[Exercise]
What you return must match the data below exactly, minus any pictures.

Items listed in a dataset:
--------------------------------
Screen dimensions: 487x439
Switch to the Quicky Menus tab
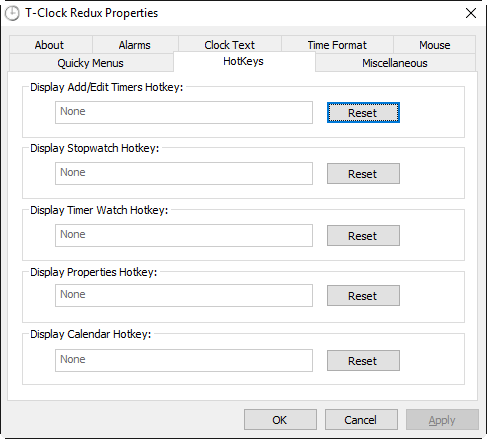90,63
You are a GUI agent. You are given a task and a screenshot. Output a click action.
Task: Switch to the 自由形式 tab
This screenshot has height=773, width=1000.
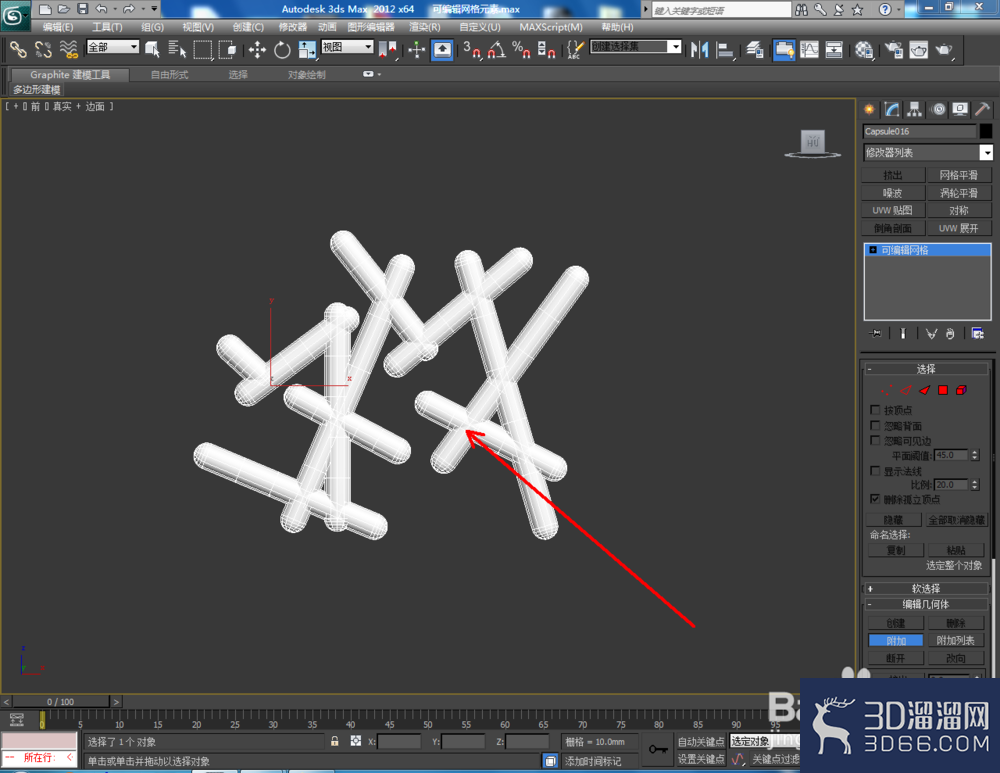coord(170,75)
--------------------------------
[Result]
Screen dimensions: 487x439
Switch to the Quicky Menus tab
90,63
You are a GUI agent. You are given a task and a screenshot. Output a click action.
Task: Switch to the 自由形式 tab
This screenshot has height=773, width=1000.
coord(170,75)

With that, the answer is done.